One of the writer-related newsletters I subscribe to is put out by a guy who runs an online guide to literary agents. It comes in the form of a daily email and usually includes things like interviews with agents about how they came to be in that line of work, and newly-published authors and how they managed to get their agent. It can be especially comforting to people like me to read how an unpublished author beat the odds and attracted the attention of a literary agent.
But the story of the author featured in today’s email was especially encouraging. She had…
– never written a novel, short story, poem, essay or article
– no idea how to get published
– didn’t know any writers or anyone who aspired to become one
– no idea that there were such things as writer’s conferences or critique groups
– didn’t know what agents did
– didn’t know how to approach them
And even more amazingly, she hadn’t really read that many books in her life. She was brought up in some crazy apocalyptic religious cult which took the view that education was a waste of time and so forbade access to school, books, music and television. (And you just think about that the next time you want to complain that your childhood sucked.)
So basically this woman knew nothing but the desire to write a novel and proceeded to write it the only way she knew how: one word at a time. Eventually she got the novel as good as she could get it by which time she’d researched how to approach agents. She had two versions of her query letter. They were each completely different from one another and she couldn’t decide which one was better so she alternated letters and agents and eventually got offers from two agents: each one had received one of the versions. Yada yada yada…her book came out this week and it’s in the Top 200 on Amazon.com – an amazing accomplishment by anyone’s standards.
And an inspiring one for people like me as I continue this process of finding a literary agent to represent me. That process continued today with agent #20.
This agent is from San Francisco. I know…I know…they’re not in New York but their list of authors is quite impressive. The writers represented by this agency have won the NY Times Editors Choice award, been a ‘Times of London’ #1 Bestseller, included in Entertainment Weekly’s Top Ten Nonfiction Books of the Year, won the American Book Award, and several have garnered a Kirkus starred review. The title of one of their books is, “Holy Shit! A History of Swearing” so you know they’ve got a sense of humor. Plus not only do they list “Historical fiction” in their areas of interest, but they list it twice which I’ve chosen to see as an emphasis, rather than an oversight. So they become agent #20
Oh well, that was a complete waste of time and effort. I’m still getting used to my new email program for my new so-called professional looking martinturnbull.com account. AFTER I sent off this query, I took a look at it just to make sure that it was okay. <insert wince here> It was NOT okay. This agency wants a query letter, a one-page synopsis, and the first 2 chapters which is easy enough because I have that all ready and simply copy and paste it into the body of my query email.

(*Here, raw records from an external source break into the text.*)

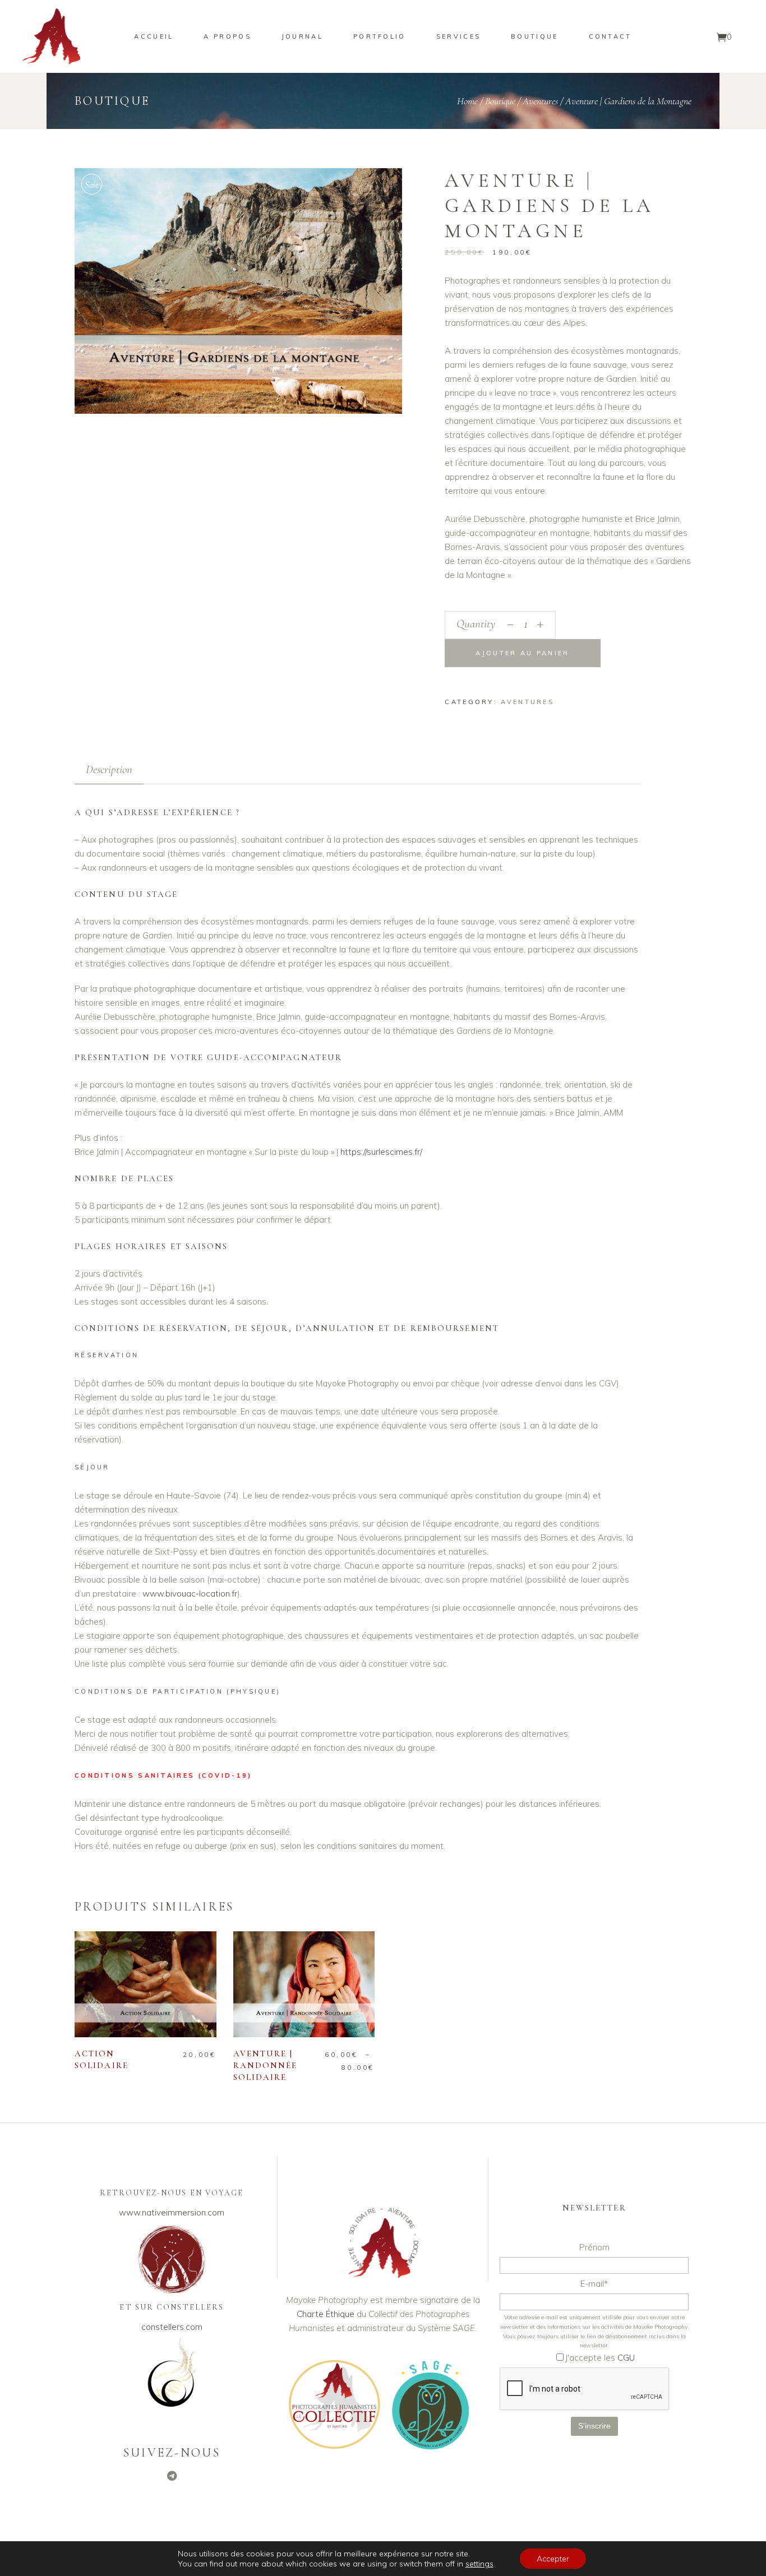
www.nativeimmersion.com (171, 2212)
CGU (626, 2357)
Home (467, 101)
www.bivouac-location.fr (189, 1593)
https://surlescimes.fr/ (381, 1151)
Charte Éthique (325, 2314)
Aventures (540, 101)
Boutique (500, 101)
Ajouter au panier (522, 653)
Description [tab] (109, 769)
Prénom (594, 2247)
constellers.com (171, 2326)
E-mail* (594, 2283)
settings (479, 2564)
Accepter (553, 2559)
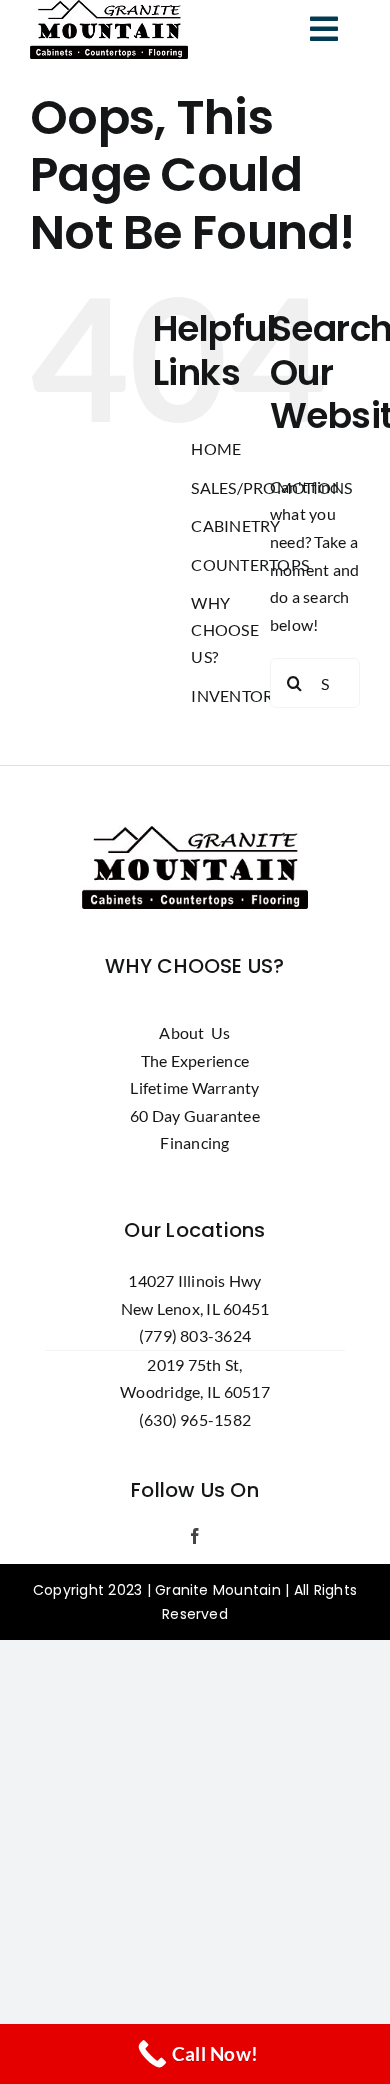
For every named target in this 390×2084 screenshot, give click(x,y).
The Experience (195, 1060)
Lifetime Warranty (194, 1087)
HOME (216, 448)
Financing (194, 1142)
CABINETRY (235, 525)
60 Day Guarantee (195, 1115)
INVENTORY (237, 695)
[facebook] (195, 1536)
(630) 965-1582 (195, 1419)
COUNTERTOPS (250, 564)
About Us (194, 1032)
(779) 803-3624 (195, 1335)
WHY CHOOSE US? (224, 629)
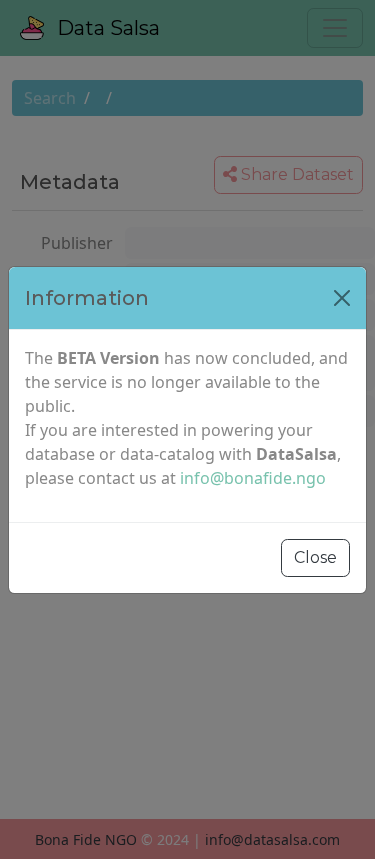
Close (315, 557)
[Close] (342, 298)
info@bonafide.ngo (253, 478)
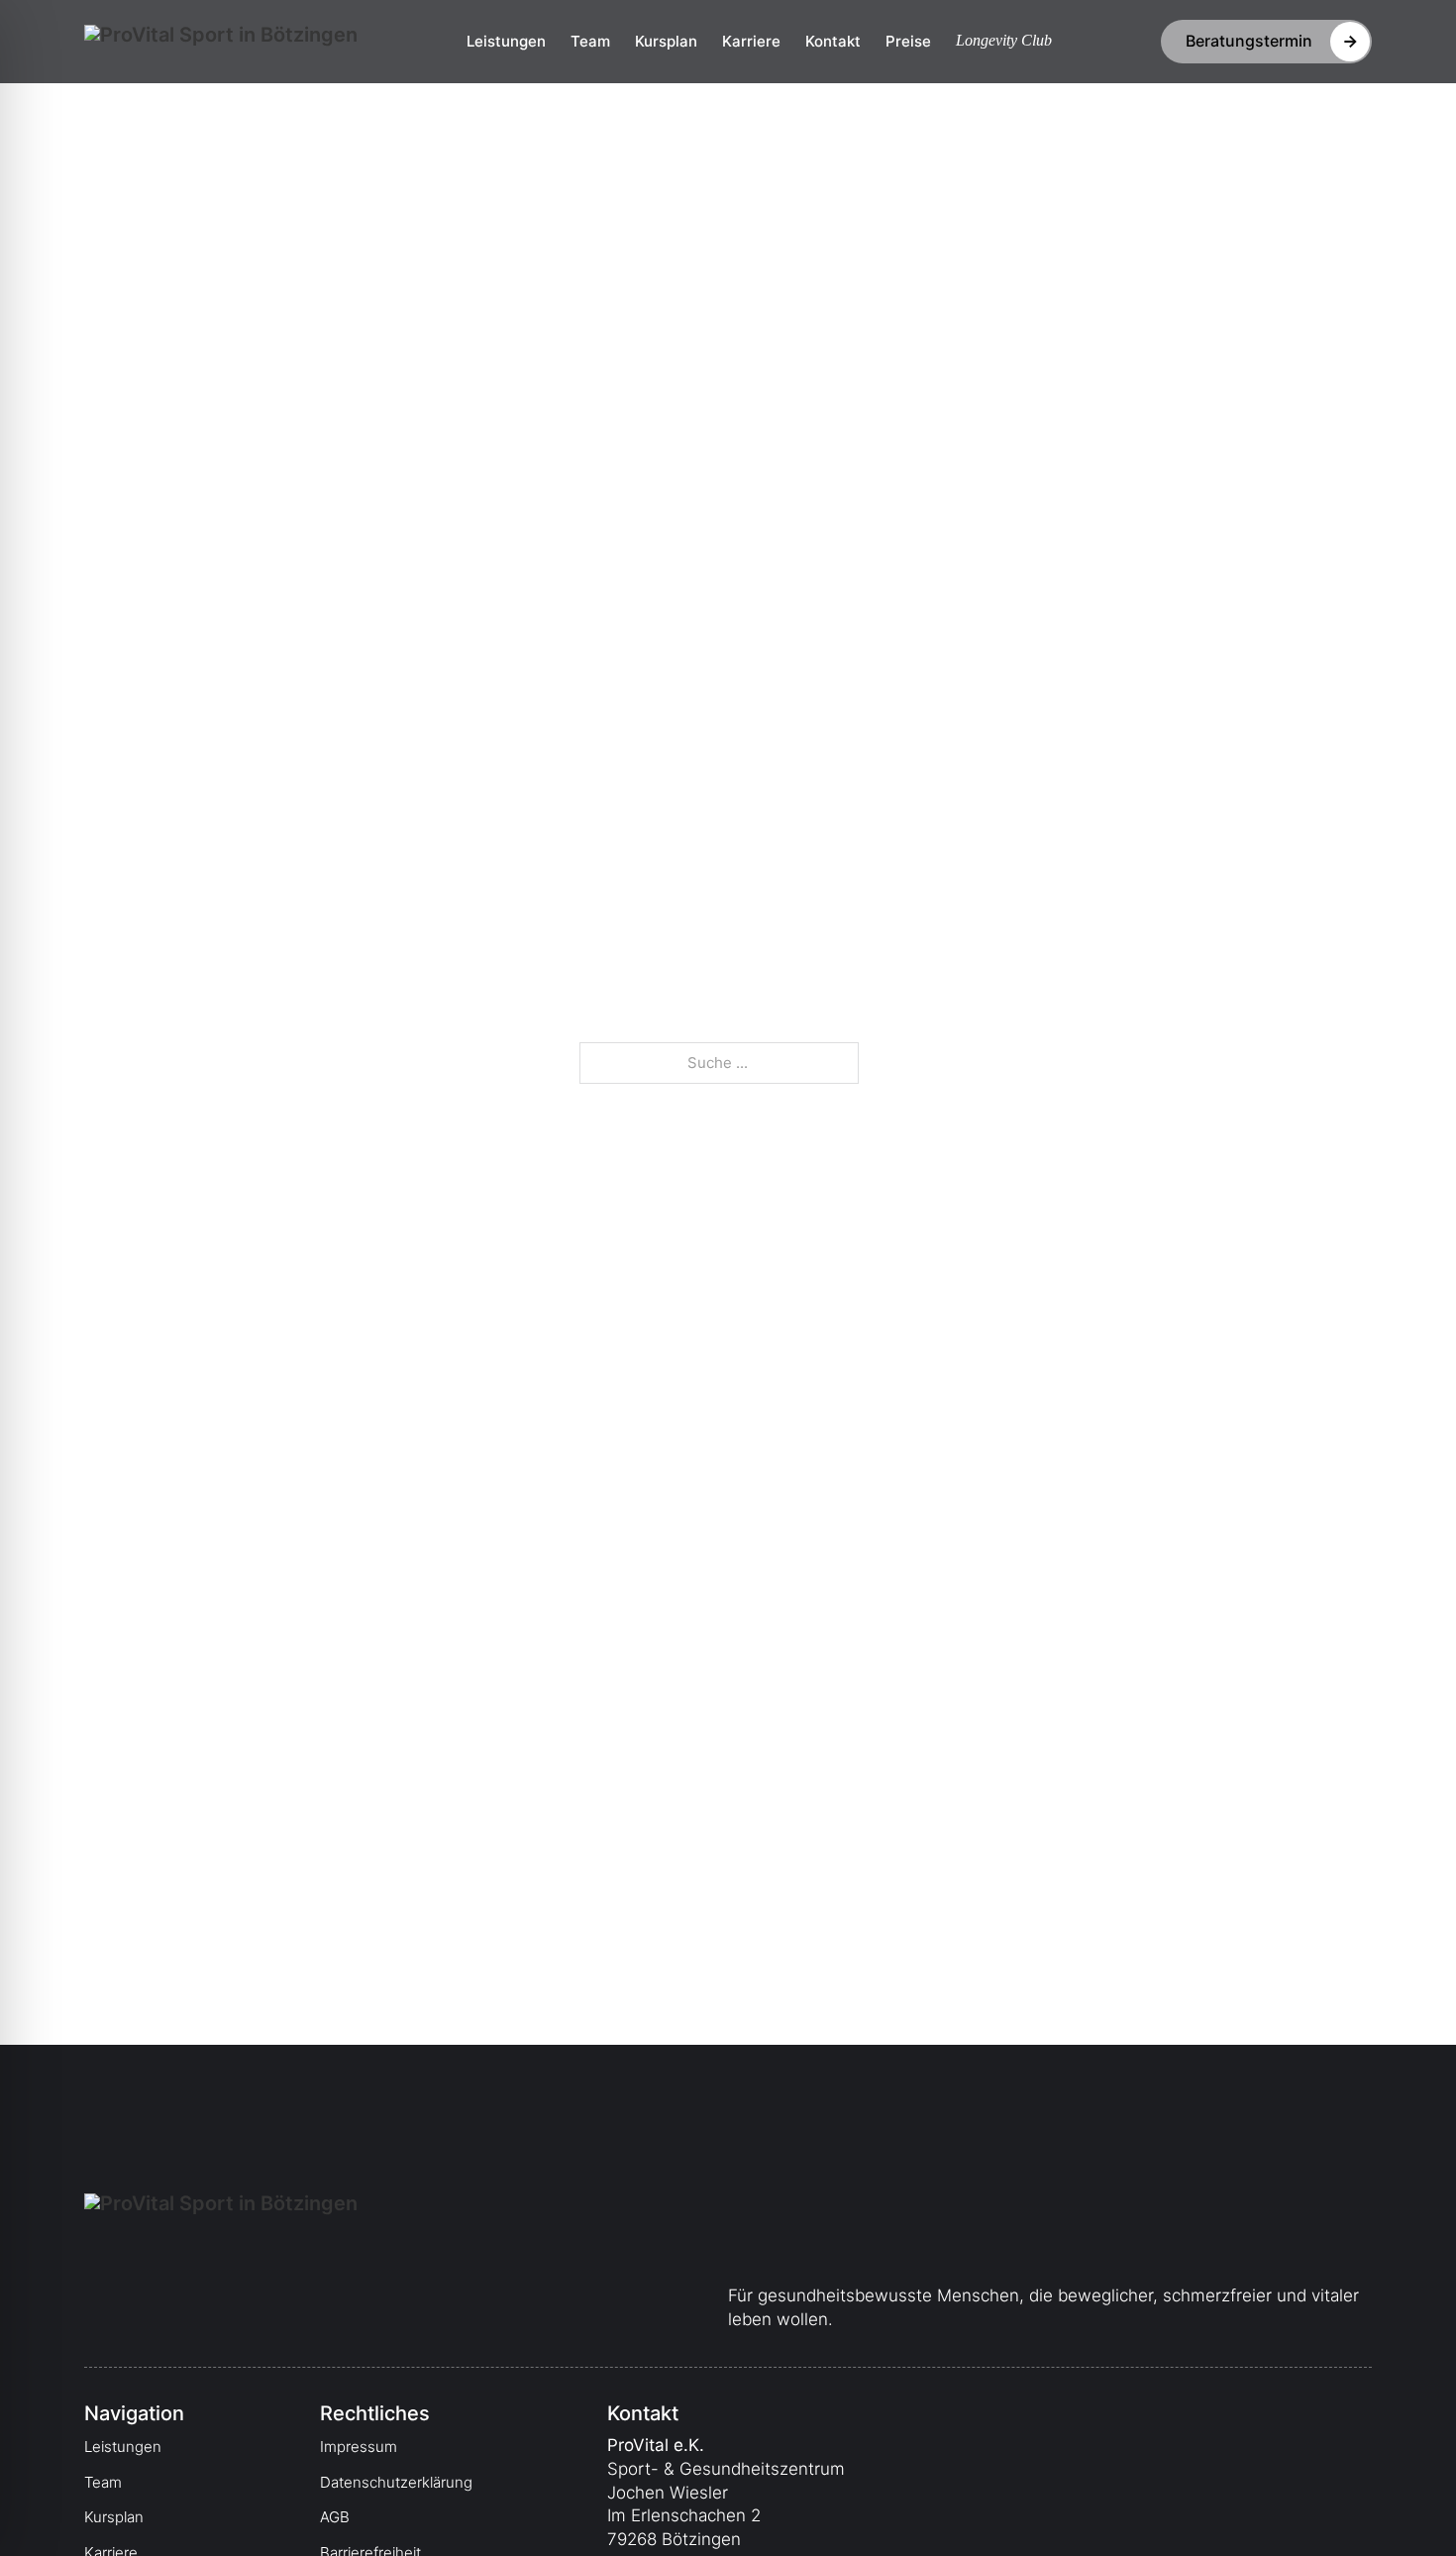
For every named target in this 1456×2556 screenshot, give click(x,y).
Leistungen (506, 41)
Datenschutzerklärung (396, 2482)
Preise (908, 41)
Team (590, 41)
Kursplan (666, 41)
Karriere (751, 41)
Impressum (358, 2446)
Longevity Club (1004, 40)
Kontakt (833, 41)
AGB (335, 2516)
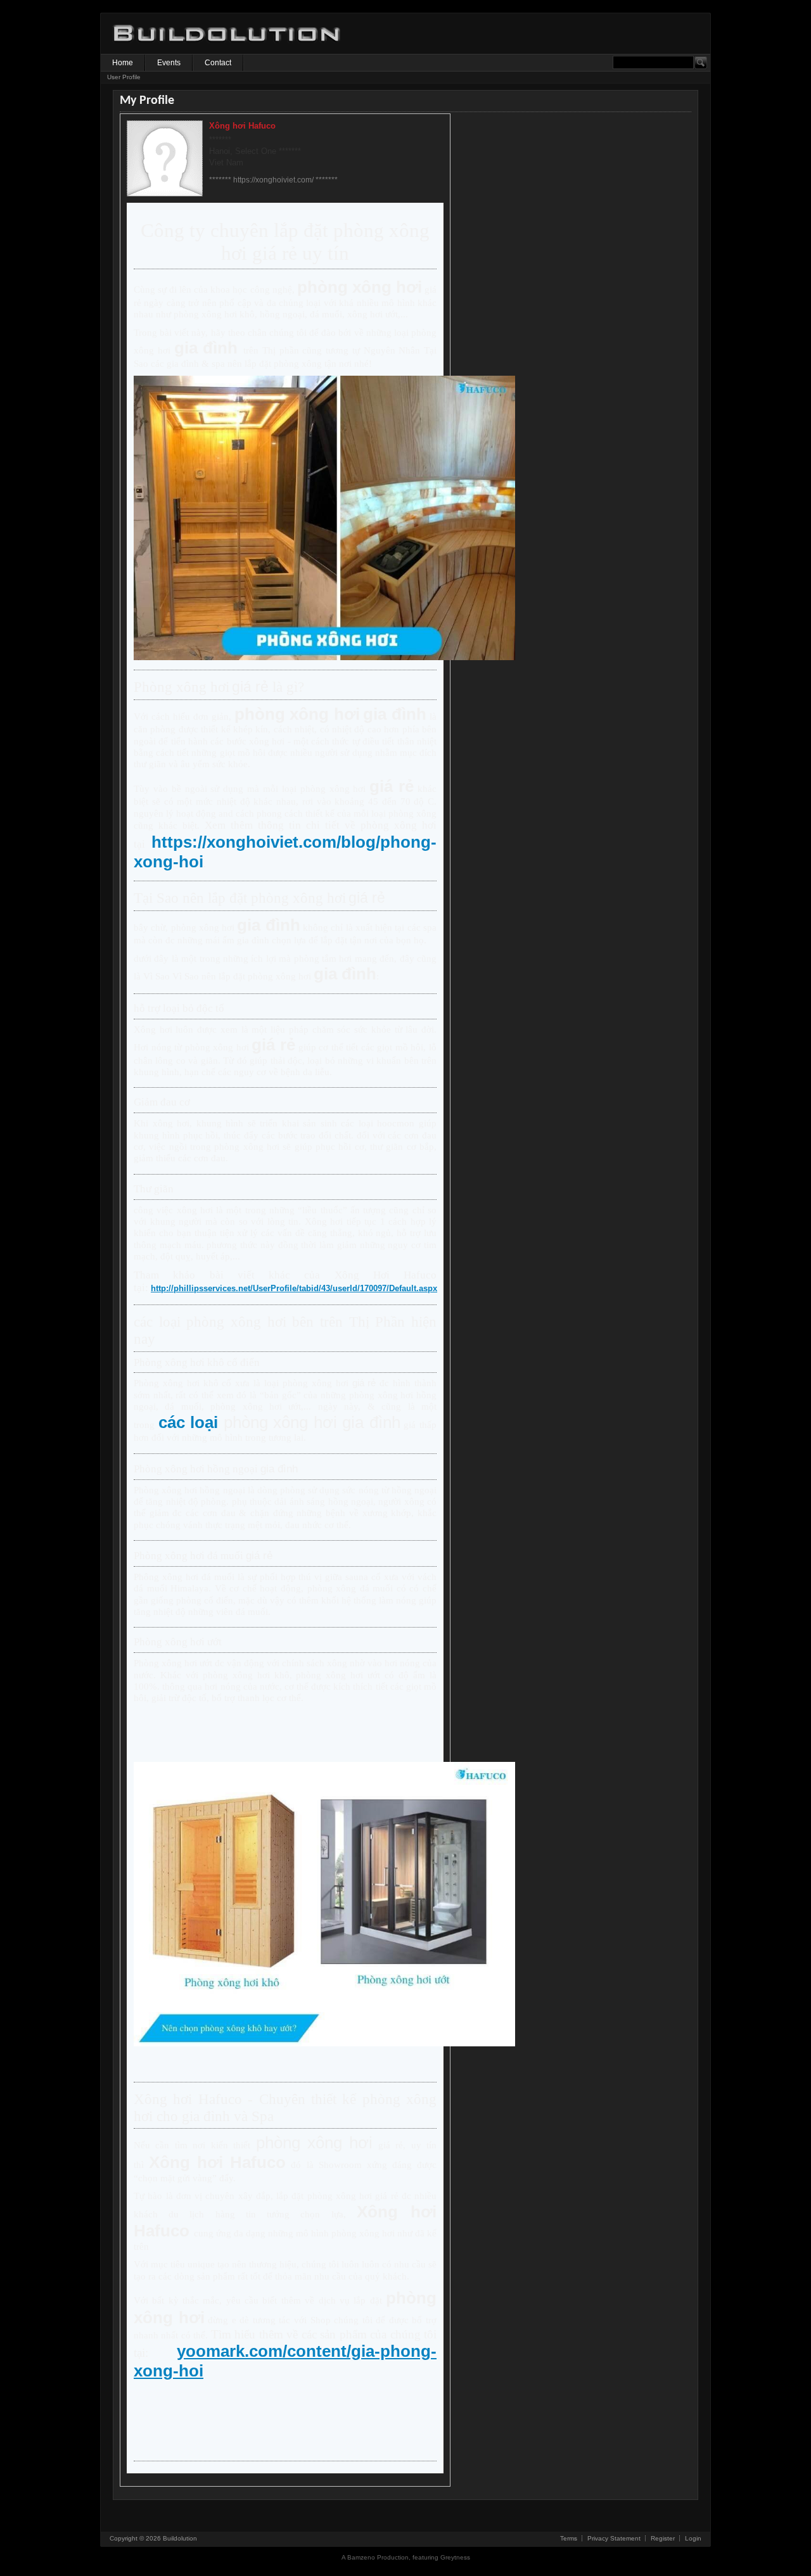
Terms (568, 2538)
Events (169, 62)
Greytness (455, 2557)
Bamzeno (361, 2557)
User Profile (124, 76)
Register (663, 2538)
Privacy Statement (614, 2538)
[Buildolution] (227, 51)
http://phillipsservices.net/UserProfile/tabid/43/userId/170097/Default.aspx (294, 1288)
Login (693, 2538)
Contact (218, 62)
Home (122, 62)
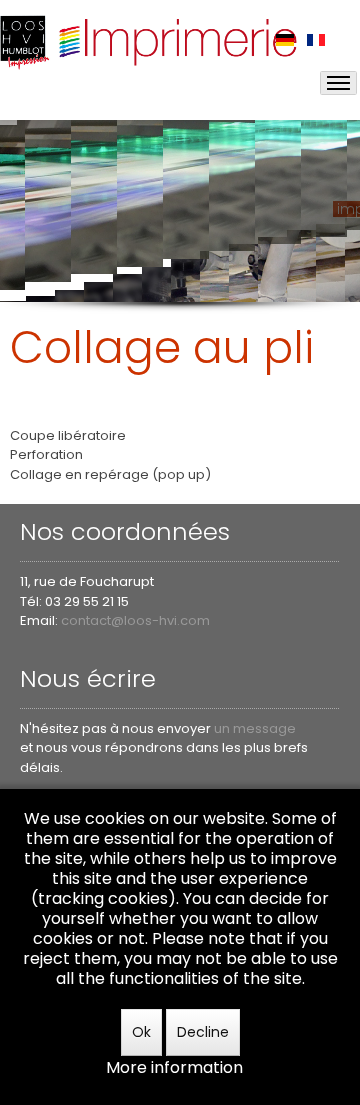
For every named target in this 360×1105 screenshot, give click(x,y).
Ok (141, 1032)
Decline (203, 1032)
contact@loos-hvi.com (135, 620)
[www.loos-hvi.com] (150, 40)
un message (255, 728)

Yeah, well, it’s not that simple. For some strange techno-babble-reason clear only to dorks, geeks and computer programmers with minimal social skills, this email program couldn’t cope with certain punctuation, namely quotation marks, colons, and dashes. Whenever it came across one of those–which was a lot–it replaced it with a question mark. So my query has arrived into their in-box peppered with inexplicable question marks.
I’ve since figured out that one of the settings in my email program is called “Charset” — ‘character setting’…??? The default is Western (ISO-8859-1) which seems a dumb setting if it can’t bloody well cope with quotation marks, colons, and dashes. But there is a 2nd English setting: Western (ISO-8859-15) Apparently that extra 5 at the end makes all the difference in the world because after much fiddling around, I’ve discovered that Western (ISO-8859-15) CAN cope with quotation marks, colons, and dashes.
So I re-sent my query with an apology for the screw-up but seeing as how these people are looking for ANY reason to say no, I don’t like my chances. Am I holding my breath that I’ll be hearing back from these people? Hmmmmmmmmmmmmmmmm…no.
Onto #21. Is it time for a cocktail?